Estava outro dia me lembrando de coisas, das quais nunca ouvi falar, nunca senti ou experimentei. Fiquei terrivelmente perturbado com elas, pois eram coisas belas e sérias.

Lembrei-me da cela gelada e húmida, na antiga União Soviética, onde o avô de minha esposa ficou preso após a segunda grande guerra, sustentado somente com pão e água. Lembrei-me do sabor do pão e do frescor da água. Lembrei-me dos gritos, dos choros e do som pesado dos passos do carcereiro.

Lembrei-me de Antônia, a negra que várias vezes, ainda quando bebê, alimentou-me, e embalou-me em seu colo, e que após séculos reencontrei no velório de mamãe, com seu mesmo rosto redondo e meigo e com sua netinha mais meiga ainda. Lembrei-me de Doinha, a negra que cuidou de mamãe, e da outra que cuidou de vovó em uma fazenda de café nos arredores de Ponte Nova. Lembrei-me da crueldade com a qual elas foram tratadas por gente de cor branca, e lembrei-me de outras que as trataram com amor e respeito, salvando-lhes a pele diante daquelas outras.

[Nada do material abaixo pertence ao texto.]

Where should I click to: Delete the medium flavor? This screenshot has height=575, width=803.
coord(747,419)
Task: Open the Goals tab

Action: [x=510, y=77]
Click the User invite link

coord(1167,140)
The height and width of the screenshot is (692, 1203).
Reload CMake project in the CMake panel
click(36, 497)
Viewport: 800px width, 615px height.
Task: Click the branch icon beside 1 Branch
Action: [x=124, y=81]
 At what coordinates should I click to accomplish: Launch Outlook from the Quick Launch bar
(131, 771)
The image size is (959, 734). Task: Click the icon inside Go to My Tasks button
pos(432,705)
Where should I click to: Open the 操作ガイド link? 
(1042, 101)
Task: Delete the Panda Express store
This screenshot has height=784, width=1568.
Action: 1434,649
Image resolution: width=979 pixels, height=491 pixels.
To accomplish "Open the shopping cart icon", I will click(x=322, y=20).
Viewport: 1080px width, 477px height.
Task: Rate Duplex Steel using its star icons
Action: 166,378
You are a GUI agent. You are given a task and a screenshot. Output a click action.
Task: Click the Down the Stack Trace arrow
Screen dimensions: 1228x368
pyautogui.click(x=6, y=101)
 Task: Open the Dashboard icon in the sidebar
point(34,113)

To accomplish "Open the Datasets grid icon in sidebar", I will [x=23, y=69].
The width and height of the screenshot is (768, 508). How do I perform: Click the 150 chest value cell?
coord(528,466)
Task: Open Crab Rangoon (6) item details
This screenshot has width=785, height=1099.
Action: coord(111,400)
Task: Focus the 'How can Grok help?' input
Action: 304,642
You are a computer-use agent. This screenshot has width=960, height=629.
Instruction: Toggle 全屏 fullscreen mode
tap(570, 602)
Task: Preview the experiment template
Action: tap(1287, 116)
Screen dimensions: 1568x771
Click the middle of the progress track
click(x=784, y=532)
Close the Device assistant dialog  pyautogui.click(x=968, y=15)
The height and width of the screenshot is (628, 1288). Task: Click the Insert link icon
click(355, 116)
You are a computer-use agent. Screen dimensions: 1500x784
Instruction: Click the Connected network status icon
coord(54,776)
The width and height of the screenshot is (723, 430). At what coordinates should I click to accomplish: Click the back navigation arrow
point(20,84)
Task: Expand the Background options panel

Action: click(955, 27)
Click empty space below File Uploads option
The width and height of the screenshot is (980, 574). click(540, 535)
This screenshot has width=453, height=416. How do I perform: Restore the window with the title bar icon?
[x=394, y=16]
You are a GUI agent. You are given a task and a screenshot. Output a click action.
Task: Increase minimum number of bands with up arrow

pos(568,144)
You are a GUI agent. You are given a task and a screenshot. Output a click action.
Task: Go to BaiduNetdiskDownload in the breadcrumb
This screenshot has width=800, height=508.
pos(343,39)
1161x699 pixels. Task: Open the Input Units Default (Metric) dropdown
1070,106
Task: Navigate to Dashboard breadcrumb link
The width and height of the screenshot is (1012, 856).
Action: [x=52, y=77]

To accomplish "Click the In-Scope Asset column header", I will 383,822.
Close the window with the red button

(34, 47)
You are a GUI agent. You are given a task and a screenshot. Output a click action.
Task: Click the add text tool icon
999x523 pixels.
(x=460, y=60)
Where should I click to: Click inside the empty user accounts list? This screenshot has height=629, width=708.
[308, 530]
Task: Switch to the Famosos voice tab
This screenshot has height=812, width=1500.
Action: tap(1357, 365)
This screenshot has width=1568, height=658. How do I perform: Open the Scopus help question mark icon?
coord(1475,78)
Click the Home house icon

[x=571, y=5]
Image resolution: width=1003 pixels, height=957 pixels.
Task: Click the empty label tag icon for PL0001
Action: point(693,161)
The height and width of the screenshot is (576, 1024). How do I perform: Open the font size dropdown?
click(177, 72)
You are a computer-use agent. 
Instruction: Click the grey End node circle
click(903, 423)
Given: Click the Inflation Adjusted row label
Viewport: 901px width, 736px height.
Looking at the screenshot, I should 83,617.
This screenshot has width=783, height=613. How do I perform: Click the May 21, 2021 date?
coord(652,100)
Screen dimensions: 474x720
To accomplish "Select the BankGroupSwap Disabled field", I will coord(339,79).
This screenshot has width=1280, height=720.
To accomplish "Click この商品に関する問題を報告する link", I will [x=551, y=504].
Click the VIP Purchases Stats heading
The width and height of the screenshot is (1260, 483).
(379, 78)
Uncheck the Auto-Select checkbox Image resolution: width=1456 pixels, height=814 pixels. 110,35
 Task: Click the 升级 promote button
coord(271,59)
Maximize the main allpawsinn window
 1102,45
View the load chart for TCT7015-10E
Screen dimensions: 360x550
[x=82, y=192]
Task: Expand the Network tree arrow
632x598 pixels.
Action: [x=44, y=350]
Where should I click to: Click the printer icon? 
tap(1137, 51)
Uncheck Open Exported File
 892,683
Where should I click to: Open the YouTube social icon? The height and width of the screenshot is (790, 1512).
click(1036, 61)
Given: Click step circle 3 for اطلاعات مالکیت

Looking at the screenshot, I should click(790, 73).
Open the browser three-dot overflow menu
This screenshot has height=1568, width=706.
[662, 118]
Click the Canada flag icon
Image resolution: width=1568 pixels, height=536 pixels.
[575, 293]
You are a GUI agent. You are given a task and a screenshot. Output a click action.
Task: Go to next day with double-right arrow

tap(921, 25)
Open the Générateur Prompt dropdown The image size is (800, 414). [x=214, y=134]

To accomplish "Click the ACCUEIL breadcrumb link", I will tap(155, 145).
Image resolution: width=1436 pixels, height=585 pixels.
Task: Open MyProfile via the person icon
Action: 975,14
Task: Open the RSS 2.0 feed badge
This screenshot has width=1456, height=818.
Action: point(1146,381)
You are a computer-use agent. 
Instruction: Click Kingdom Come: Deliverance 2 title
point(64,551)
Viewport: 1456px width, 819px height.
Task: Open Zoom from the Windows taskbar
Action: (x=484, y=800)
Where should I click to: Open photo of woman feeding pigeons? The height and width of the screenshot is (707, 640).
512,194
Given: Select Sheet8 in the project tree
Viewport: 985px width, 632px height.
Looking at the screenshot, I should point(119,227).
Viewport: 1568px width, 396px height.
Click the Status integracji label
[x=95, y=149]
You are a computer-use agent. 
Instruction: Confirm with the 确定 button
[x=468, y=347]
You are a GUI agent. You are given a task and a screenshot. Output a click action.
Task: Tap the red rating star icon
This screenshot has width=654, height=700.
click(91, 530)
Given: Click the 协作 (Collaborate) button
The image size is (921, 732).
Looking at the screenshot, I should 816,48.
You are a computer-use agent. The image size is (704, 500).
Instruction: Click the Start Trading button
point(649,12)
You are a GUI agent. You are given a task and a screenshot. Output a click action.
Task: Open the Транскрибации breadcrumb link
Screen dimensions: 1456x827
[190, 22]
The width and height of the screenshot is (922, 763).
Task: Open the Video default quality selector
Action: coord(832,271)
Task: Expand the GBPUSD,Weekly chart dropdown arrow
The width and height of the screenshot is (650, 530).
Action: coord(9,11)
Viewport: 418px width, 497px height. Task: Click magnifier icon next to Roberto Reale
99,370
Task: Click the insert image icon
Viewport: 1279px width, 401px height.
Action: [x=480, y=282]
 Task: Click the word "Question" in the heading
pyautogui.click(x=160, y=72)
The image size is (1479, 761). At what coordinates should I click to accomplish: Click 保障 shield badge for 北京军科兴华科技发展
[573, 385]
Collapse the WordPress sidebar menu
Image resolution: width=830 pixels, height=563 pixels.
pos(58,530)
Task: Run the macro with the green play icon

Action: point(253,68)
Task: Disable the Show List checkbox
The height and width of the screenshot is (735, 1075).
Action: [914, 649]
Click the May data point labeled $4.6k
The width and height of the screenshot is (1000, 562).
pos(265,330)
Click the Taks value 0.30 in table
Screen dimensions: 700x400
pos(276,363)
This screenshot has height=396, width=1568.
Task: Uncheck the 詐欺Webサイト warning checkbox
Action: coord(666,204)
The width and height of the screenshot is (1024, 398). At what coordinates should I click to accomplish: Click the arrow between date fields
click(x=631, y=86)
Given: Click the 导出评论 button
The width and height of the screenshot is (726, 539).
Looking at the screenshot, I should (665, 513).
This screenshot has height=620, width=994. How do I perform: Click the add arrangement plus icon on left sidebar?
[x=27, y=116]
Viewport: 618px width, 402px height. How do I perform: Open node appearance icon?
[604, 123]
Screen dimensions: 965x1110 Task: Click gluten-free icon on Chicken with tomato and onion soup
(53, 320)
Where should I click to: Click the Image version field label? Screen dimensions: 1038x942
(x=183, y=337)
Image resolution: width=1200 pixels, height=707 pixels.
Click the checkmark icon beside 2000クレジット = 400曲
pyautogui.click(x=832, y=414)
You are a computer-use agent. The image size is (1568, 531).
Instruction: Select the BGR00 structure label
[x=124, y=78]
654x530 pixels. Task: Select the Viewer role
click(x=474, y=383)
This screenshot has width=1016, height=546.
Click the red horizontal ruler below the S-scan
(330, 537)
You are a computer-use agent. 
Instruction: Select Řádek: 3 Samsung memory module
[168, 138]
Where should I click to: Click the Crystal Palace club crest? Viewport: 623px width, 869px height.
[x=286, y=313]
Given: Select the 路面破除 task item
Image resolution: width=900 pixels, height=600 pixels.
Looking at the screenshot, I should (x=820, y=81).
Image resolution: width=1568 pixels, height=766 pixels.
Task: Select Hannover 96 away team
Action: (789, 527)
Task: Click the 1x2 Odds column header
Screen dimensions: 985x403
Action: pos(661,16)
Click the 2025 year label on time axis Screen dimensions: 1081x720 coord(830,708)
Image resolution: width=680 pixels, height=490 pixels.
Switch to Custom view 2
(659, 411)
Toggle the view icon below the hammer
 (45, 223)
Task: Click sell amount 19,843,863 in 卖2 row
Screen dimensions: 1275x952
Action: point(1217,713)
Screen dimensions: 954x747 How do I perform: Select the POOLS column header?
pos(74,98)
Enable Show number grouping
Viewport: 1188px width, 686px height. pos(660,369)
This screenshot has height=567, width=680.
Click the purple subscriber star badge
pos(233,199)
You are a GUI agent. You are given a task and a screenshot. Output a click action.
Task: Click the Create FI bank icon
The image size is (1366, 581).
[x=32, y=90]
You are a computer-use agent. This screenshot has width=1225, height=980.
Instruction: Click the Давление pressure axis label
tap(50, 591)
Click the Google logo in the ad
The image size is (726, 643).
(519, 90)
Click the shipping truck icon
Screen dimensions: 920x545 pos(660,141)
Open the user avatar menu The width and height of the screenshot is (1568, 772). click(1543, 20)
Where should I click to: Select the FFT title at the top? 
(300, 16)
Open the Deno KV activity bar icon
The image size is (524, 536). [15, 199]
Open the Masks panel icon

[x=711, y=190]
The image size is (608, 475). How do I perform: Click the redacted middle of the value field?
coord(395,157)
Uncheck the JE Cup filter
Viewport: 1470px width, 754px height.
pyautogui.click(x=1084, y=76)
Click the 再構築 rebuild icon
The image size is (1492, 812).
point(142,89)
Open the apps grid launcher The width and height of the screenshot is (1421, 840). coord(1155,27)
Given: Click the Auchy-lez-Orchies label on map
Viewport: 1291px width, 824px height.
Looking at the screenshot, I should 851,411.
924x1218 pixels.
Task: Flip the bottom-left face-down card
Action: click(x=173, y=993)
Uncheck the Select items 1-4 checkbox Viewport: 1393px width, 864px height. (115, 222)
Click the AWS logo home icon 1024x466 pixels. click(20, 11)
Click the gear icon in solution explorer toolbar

Escutei as bombas que nunca vi cair sobre Munique, vi os olhos de crianças assustadas nos bunkers e porões da Bavária, abraçadas aos seios de uma tia, avó ou mãe.

Escutei suas orações. De todos esses.

Lembrei-me da forma maravilhosa que todas foram respondidas.

Apesar de nunca ter visto, ou ouvido ou experimentado tais acontecimentos, suas lembranças, porém, residem meu passado cognitivo e me fizeram olhar o futuro com mais esperança e mais garra. Até que uma lágrima tocou o chão e o ódio atropelou mais uma vítima inocente.

Daí em diante não lembrei-me de mais nada.

Um comentário:

Anônimo disse...

Roger, cada vez mais profundo, mais bonito. E as lagrimas continuam a rolar...
Denise

P.S. Ainda nao descobri como comentar com meu perfil.